As for the Maldives, this 800 km long archipelago is uniformly one metre above sea level. Thousands of kilometres away in the Pacific are thousands of islands also one metre above sea level. Anybody would think that there is some sort of mechanism that keeps them all at just this height.
I think Peggy Noonan is stating the obvious; humans love to hate. Not for nothing did Orwell’s dystopia feature a daily “Two Minutes of Hate.”
“What’s clear is that the Israeli public wants Hamas destroyed as the first priority, with hostage recovery an important but not overweening on.”
I would like to mention a survey made about a week ago by a popular TV news program “Ulpan Shishi” (“Friday Studio”). The question was about the top priority: the destruction of Hamas vs. the release of the hostages. The results: the release of hostages 64% , the destruction of Hamas 30%. Unfortunately I haven’t found a English version of the report, for the Hebrew one see https://rotter.net/forum/scoops1/850333.shtml
And here is a slightly older (7 May) survey, with broadly similar results: 56% vs 37%. https://allisrael.com/poll-most-israelis-believe-hostage-deal-more-important-than-rafah-operation.
I hope I haven’t missed any other relevant recent survey.
This is the new Trump ad, featuring an actual reporter’s question and Biden’s “response.”
I think Peggy Noonan wants all Trump supporters and Biden supporters to be more honest about their standard bearers. Biden is an awful president, from his Janus “support” of Israel to his attempt to buy young votes with unfair loan forgiveness.

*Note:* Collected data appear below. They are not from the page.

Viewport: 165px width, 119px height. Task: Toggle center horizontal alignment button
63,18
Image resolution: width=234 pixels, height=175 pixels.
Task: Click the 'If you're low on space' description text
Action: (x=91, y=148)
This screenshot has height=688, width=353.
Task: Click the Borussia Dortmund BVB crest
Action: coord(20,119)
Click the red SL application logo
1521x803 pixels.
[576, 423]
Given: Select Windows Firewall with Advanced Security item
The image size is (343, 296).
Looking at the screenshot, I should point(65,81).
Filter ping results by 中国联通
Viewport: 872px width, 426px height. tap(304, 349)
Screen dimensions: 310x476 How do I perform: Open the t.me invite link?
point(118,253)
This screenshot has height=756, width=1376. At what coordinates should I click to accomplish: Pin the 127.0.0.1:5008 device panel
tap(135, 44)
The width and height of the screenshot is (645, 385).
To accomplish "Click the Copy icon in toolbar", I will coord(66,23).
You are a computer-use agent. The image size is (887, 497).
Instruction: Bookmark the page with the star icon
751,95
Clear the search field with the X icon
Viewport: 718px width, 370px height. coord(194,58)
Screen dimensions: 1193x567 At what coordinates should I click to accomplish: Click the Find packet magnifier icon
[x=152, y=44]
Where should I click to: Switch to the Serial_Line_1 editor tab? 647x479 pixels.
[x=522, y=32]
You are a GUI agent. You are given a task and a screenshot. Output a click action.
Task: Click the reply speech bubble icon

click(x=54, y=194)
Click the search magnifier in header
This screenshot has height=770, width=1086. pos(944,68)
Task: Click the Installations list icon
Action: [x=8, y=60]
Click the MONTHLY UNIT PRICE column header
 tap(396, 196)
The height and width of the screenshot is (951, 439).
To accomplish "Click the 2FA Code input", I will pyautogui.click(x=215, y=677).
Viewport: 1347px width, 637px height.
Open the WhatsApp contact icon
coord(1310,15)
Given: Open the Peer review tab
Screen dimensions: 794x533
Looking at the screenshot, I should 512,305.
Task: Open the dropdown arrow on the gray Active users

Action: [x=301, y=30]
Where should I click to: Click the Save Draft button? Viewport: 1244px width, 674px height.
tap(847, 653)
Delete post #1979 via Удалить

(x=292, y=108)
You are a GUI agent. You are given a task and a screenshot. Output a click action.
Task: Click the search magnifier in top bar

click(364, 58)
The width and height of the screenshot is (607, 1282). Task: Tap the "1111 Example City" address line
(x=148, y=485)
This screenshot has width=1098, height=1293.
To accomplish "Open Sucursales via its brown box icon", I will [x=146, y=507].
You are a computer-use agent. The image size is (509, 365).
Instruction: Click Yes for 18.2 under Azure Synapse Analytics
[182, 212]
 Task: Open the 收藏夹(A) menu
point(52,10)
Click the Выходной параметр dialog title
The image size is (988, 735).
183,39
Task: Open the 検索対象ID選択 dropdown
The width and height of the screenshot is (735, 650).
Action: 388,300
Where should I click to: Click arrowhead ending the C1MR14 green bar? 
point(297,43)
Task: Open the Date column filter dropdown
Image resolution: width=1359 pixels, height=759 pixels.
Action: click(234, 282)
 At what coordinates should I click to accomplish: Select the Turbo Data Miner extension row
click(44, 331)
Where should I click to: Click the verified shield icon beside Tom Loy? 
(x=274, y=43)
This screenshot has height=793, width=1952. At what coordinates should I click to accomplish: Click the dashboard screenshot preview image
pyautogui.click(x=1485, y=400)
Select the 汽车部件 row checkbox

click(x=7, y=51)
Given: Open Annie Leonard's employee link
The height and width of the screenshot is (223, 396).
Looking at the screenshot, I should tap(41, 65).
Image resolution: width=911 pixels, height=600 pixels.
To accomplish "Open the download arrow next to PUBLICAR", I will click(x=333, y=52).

Trump has done and said many horrible things, and I’m sure there are many we don’t even know about.
Noonan wants Trump supporters to be less sure of themselves, to maybe feel shame wearing t-shirts and having rallies for someone with such profound problems as a candidate and as a person.
And at the same time, the destroy-Trump-at-any-cost Democrats should acknowledge that the Trump supporters are justified in feeling passed over and mocked by the MSM and the university class. That Biden is a very weak man–weak in his morals and weak of mind and body. No one wants President Harris.
Everyone should simmer down and be a little depressed at the choice facing us in November.
I listened to Biden’s speech regarding a Gaza deal—supposedly extended by Israel—and almost immediately thereafter I began reading from Netanyahu that a permanent cease-fire before all the hostages are released and Hamas is permanently neutralized is a “non-starter.” The fact that Netanyahu responded on Shabbat suggests that Biden caught him off guard and that he may have misrepresented the (supposed) deal, leaving out some all-important parts.
Would Israel really propose a deal that its own Prime Minister cannot back? I doubt it—unless the negotiations went rogue, which I also doubt. Either Israel did not make an offer to Hamas—and Biden is out to lunch—or Israel *does* have an offer on the table that *does* meet Netanyahu’s criteria, but the details are buried within the agreement itself. (I’ve read that it’s about four pages long, but I don’t think it has been publicly released.)
I find it hard to believe that Netanyahu would propose a deal that Netanyahu doesn’t endorse. My hope is that there is an Israeli deal on the table and that Biden’s speech—and the world’s (largely positive) response—will encourage Hamas to accept it. That would seem to be the best interpretation of this smokescreen of confusion that one could hope for.
Here is a fairly detailed article on the situation in the Times of Israel, attempting to square some of the apparent contradictions:
https://www.timesofisrael.com/senior-netanyahu-adviser-israel-okayed-biden-touted-hostage-deal-but-work-needed/
The text of the plan has now been released in Arabic. I can’t find an English translation.